What does this function produce

Question

What is the type and the value of the expression:

do [1,2,3]; "lambda"

I tested it and found out that it just print lambda 3 times. But i don't understand why it does that. how can i rewrite it using bind. It feels like it is necessary to rewrite it.

Answer 1

by definition of list monad,

do [1,2,3]; "lambda"      -- "lambda" = ['l','a','m','b','d','a']
  = [1,2,3] >>= (\x -> "lambda")
  = [r | x <- [1,2,3], r <- "lambda"]

for list monad return x = [x], and so the usual use-case of

do x <- [1,2,3]; return x
  = [r | x <- [1,2,3], r <- [x]]

gets shortcut into just [x | x <- [1,2,3]]. This uses the monad law m >>= return = m.

But the last monadic value in a do sequence, of type m a (here, [a]), doesn't have to be a singleton list.

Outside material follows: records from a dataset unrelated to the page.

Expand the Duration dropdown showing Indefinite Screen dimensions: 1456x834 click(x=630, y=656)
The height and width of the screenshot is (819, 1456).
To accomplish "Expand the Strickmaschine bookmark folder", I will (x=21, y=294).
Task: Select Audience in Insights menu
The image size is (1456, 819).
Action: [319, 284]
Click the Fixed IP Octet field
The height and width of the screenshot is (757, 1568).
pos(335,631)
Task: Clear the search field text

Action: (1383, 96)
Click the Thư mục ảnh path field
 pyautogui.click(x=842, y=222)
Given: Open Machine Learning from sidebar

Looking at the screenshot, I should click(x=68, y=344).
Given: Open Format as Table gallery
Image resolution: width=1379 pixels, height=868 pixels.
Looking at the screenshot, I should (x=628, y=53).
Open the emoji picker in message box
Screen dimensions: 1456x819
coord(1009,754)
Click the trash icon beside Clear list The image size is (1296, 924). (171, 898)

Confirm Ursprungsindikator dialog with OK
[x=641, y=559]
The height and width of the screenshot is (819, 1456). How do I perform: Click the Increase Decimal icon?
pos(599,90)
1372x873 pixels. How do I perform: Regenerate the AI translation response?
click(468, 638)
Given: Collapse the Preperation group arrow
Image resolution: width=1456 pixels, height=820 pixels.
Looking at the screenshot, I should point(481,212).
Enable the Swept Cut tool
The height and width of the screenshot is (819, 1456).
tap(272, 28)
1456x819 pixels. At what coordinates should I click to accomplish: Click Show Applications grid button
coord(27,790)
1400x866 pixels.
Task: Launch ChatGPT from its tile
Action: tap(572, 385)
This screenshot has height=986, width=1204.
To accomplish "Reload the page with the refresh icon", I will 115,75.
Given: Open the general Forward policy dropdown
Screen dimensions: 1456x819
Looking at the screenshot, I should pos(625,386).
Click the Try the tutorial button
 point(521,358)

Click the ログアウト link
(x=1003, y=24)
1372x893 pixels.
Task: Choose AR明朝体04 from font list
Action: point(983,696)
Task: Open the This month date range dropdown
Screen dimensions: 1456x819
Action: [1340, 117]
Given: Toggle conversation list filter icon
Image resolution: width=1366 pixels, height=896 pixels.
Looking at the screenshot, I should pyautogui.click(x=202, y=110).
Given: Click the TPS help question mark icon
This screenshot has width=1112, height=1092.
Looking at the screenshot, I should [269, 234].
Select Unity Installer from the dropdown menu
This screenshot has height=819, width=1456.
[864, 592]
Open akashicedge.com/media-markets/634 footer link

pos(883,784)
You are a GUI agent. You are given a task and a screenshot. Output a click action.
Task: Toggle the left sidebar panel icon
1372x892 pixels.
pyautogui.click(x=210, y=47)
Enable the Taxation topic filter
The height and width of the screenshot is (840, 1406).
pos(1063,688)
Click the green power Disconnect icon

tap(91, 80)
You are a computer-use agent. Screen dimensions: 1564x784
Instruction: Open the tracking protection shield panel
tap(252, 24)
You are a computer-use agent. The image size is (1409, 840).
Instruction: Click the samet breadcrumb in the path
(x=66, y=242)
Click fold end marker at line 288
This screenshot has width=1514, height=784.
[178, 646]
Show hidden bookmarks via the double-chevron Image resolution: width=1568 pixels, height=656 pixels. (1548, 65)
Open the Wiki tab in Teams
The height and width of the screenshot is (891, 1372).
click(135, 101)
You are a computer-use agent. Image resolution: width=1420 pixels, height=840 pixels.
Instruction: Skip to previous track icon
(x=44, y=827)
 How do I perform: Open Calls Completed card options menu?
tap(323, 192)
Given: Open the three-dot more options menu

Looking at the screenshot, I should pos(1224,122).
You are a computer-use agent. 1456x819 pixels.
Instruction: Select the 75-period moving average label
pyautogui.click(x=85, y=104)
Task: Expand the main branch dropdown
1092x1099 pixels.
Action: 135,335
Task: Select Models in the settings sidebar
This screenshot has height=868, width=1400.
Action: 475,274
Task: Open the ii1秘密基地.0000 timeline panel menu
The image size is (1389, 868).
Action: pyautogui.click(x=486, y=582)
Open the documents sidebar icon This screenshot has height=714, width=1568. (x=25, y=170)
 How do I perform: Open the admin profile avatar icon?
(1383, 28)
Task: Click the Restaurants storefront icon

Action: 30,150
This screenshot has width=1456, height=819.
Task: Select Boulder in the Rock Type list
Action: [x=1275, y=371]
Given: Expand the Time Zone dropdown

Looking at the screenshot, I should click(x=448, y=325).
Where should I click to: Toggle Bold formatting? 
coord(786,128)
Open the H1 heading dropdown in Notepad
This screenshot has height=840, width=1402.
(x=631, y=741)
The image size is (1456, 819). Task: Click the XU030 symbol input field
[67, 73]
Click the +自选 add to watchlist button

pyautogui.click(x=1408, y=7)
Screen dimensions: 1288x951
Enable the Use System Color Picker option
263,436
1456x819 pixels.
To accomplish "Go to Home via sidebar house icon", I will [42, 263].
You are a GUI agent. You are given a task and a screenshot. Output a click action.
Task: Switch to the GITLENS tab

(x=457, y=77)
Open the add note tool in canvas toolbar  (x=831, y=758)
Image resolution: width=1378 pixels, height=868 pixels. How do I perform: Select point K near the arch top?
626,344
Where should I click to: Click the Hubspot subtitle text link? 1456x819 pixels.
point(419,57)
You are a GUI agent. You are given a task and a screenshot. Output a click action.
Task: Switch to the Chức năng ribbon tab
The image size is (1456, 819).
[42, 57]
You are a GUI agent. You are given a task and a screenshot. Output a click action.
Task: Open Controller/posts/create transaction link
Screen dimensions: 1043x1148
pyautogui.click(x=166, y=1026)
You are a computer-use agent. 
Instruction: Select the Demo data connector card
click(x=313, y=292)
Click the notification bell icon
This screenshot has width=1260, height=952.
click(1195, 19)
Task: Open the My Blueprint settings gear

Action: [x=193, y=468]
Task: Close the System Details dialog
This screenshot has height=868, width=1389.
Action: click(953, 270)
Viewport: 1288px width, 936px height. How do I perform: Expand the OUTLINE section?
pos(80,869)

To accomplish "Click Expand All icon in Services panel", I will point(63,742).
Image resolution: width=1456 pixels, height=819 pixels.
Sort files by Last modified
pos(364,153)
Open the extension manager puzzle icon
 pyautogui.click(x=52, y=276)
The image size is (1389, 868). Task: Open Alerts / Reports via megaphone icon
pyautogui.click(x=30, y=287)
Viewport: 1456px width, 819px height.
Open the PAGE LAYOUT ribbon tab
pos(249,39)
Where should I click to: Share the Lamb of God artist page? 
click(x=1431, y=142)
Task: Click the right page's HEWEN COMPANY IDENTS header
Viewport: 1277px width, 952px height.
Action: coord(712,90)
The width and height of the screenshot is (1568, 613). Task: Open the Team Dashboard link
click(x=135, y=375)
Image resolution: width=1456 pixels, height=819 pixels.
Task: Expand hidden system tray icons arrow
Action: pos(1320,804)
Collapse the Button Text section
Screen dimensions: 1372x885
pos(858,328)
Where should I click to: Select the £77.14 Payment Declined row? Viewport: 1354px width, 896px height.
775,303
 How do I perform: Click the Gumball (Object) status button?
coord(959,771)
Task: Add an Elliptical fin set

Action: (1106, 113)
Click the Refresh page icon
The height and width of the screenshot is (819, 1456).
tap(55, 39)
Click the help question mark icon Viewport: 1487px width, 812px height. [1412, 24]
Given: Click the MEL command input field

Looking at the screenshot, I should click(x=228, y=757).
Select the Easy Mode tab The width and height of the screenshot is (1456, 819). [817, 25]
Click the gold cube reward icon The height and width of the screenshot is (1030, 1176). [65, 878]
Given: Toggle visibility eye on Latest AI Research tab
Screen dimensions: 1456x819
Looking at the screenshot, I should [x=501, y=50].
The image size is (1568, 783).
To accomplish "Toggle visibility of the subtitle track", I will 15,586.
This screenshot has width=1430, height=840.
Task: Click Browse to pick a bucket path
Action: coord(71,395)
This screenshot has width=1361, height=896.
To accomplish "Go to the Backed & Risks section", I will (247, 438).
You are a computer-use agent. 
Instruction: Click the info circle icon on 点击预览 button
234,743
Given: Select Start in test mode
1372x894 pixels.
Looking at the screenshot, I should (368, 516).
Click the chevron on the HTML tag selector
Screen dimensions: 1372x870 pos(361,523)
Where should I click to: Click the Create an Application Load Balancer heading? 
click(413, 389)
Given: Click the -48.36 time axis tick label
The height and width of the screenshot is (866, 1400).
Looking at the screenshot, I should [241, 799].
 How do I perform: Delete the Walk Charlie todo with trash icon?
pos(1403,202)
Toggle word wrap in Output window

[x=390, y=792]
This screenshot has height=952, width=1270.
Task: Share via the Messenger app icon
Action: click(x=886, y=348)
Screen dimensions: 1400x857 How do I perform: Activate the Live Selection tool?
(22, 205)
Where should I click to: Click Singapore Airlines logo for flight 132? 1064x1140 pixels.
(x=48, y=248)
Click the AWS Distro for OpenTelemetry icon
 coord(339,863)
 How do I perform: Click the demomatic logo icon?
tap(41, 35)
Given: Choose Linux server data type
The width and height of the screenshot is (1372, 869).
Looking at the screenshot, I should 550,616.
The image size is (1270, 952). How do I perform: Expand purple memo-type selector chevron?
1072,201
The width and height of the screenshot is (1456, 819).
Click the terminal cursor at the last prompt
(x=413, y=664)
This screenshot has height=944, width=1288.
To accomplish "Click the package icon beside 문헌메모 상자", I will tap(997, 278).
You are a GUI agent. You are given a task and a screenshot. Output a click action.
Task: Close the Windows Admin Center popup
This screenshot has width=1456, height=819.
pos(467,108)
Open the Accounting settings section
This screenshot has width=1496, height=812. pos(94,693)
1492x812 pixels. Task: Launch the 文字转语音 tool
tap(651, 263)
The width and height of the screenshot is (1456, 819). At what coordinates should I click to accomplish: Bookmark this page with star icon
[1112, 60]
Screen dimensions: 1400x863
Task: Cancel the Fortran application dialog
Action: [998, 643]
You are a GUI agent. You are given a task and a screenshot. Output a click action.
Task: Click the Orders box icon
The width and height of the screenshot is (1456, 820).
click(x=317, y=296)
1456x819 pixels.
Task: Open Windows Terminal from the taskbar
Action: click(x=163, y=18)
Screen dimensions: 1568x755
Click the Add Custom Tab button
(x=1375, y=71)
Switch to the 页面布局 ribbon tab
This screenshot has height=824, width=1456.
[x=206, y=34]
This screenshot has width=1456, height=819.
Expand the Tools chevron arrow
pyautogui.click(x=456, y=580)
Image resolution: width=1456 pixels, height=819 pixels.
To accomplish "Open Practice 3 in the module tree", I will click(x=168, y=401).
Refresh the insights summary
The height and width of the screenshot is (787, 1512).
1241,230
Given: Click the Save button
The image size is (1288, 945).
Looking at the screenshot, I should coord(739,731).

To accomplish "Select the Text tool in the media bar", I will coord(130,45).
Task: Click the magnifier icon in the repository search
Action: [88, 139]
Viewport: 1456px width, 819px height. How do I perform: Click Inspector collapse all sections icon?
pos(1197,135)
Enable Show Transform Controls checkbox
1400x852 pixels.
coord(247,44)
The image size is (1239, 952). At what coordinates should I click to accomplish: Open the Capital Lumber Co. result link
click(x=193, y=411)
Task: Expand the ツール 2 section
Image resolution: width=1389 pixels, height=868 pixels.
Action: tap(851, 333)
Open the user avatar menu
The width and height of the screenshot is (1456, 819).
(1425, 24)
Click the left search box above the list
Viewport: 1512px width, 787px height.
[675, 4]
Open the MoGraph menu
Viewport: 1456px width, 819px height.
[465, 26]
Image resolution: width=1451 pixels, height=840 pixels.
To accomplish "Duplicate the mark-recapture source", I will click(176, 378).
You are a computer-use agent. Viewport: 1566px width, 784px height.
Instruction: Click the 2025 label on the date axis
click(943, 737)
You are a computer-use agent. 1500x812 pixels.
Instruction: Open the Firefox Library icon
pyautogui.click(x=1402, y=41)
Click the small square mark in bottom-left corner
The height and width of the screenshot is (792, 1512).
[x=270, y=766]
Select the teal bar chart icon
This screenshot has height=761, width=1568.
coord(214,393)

It can be empty, or hold several elements.

As for the type of the result, it is [Char]. First of all, do represents a bind chain, and the type of bind is

(>>=) :: m a -> ( a -> m b) -> m b

Since in your example the monadic values are lists, we conclude that m = []. The last value is of type String which is [Char], and so according to the above signature, this is the type of the result.

Answer 2

Your code is the same as

[1, 2, 3] >> "lambda"

>> is defined as

m >> n = m >>= \_ -> n

And >>= operator is defined for lists as:

xs >>= f = concat (map f xs)

So, your code may be translated into:

concat $ map (const "lambda") [1, 2, 3]

Which produces the result

"lambdalambdalambda"

Answer 3

here is the same output with bind:

λ> [1,2,3] >>= \x -> "lambda"
"lambdalambdalambda"

What did you expect to get?